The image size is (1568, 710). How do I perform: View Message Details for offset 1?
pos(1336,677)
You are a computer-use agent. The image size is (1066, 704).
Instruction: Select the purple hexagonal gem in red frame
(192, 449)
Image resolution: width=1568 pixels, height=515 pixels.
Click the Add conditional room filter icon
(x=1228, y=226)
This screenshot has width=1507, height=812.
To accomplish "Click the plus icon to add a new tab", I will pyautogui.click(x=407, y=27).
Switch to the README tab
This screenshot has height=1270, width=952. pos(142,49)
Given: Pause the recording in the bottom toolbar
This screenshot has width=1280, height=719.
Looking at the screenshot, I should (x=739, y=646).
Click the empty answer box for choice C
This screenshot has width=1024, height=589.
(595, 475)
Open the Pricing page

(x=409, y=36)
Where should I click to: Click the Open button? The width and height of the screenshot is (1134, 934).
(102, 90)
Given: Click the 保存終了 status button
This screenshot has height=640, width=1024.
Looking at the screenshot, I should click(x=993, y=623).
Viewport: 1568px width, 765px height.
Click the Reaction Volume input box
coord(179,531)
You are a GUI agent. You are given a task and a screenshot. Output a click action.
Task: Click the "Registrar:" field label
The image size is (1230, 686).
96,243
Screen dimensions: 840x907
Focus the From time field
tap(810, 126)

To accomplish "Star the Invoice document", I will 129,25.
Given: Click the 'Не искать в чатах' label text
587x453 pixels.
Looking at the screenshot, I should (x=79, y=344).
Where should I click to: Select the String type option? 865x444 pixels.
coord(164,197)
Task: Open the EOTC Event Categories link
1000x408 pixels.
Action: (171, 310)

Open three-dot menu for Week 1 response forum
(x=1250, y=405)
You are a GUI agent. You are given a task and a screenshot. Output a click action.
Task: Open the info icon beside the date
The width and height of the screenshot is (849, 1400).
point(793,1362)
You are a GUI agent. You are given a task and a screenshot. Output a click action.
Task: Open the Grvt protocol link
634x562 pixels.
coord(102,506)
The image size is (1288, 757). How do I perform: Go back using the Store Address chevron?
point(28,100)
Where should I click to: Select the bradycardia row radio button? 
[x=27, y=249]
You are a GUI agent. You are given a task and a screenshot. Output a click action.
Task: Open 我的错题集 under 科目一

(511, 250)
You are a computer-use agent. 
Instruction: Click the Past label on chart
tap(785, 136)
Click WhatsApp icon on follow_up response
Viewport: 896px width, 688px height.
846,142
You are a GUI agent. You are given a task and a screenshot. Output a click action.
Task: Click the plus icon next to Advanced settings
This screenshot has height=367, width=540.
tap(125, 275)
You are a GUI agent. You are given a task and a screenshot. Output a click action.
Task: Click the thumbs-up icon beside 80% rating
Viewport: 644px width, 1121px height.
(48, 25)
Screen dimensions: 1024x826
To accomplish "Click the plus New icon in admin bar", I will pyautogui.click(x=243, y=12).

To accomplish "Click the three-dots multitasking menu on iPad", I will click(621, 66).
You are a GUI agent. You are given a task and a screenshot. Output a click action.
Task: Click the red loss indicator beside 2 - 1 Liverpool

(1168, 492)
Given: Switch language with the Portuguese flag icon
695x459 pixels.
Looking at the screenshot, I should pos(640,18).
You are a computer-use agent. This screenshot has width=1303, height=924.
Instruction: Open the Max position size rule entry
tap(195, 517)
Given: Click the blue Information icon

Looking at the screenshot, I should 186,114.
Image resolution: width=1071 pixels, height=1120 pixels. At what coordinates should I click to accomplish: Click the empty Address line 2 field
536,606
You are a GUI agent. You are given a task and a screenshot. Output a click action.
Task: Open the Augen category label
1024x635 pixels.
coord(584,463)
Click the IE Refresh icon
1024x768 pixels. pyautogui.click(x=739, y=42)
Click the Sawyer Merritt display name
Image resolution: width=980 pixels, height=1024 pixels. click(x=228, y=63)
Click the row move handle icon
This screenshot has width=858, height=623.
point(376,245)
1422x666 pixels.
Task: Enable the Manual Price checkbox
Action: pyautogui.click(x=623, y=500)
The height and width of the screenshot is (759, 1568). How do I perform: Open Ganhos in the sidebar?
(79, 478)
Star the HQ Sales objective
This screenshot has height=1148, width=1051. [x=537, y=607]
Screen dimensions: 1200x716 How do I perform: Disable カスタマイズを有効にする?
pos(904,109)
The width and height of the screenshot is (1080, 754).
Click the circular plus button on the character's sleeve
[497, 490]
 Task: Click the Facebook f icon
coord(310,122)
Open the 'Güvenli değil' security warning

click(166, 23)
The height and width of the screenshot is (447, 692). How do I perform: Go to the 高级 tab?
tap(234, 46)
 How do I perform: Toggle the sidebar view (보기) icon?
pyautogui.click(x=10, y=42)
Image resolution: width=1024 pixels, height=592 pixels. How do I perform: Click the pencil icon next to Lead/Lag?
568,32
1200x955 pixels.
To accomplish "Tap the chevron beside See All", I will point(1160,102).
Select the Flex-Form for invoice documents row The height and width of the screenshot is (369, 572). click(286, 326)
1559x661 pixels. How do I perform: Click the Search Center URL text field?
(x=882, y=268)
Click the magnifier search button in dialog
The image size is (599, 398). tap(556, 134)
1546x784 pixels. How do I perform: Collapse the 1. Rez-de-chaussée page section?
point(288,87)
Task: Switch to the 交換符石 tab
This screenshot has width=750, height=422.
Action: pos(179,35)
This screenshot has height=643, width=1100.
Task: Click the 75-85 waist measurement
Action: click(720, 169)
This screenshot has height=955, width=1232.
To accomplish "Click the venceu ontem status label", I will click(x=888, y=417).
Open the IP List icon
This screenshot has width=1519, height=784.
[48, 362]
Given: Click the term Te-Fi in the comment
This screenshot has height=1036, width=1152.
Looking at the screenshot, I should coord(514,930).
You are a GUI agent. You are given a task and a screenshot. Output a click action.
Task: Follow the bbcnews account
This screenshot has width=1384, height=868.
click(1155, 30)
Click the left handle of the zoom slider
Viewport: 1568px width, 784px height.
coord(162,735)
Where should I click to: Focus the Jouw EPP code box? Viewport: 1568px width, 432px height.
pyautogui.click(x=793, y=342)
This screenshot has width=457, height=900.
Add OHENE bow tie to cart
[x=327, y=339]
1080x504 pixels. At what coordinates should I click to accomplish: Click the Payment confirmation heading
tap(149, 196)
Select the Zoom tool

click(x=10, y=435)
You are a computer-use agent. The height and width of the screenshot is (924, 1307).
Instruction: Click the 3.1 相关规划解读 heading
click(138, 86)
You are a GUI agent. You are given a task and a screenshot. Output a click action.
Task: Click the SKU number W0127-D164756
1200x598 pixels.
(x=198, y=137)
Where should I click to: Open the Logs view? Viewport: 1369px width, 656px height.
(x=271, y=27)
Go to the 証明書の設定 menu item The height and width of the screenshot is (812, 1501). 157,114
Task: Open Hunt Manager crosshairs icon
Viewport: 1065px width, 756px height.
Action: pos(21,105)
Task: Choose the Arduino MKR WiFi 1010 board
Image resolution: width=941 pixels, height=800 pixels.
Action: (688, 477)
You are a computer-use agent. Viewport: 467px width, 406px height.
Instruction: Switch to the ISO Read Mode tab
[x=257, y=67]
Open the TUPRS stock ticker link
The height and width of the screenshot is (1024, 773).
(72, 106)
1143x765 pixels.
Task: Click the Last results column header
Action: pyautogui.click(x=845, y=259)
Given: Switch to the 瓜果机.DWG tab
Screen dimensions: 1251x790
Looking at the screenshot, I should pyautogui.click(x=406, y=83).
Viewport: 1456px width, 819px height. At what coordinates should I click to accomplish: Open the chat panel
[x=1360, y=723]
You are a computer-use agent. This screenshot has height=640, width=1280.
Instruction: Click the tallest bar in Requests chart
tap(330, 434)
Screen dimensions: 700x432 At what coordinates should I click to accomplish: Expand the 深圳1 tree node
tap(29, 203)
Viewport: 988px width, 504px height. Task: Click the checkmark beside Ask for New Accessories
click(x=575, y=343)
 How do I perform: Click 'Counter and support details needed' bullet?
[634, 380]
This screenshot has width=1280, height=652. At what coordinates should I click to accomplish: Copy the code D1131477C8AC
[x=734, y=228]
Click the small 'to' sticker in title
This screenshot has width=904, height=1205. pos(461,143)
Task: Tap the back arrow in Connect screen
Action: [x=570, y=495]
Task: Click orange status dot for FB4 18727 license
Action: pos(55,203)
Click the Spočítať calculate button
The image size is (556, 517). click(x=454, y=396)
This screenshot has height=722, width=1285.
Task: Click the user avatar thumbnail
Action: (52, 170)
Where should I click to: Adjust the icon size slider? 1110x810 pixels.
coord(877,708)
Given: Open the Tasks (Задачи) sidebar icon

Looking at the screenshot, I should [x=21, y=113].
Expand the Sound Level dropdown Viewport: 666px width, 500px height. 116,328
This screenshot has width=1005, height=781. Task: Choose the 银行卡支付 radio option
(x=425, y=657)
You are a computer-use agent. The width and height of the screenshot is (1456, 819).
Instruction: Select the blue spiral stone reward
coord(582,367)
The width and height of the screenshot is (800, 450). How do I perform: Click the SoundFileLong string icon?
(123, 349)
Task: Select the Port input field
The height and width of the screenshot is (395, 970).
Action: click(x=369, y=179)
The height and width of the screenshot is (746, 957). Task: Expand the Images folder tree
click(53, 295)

☆ ☆ ☆ ☆ ☆ ☆ ☆

TASK PROMPT:
Search the material for the word "handle" and copy every matching line.

WRITTEN RESPONSE:
Click the row move handle icon
Click the left handle of the zoom slider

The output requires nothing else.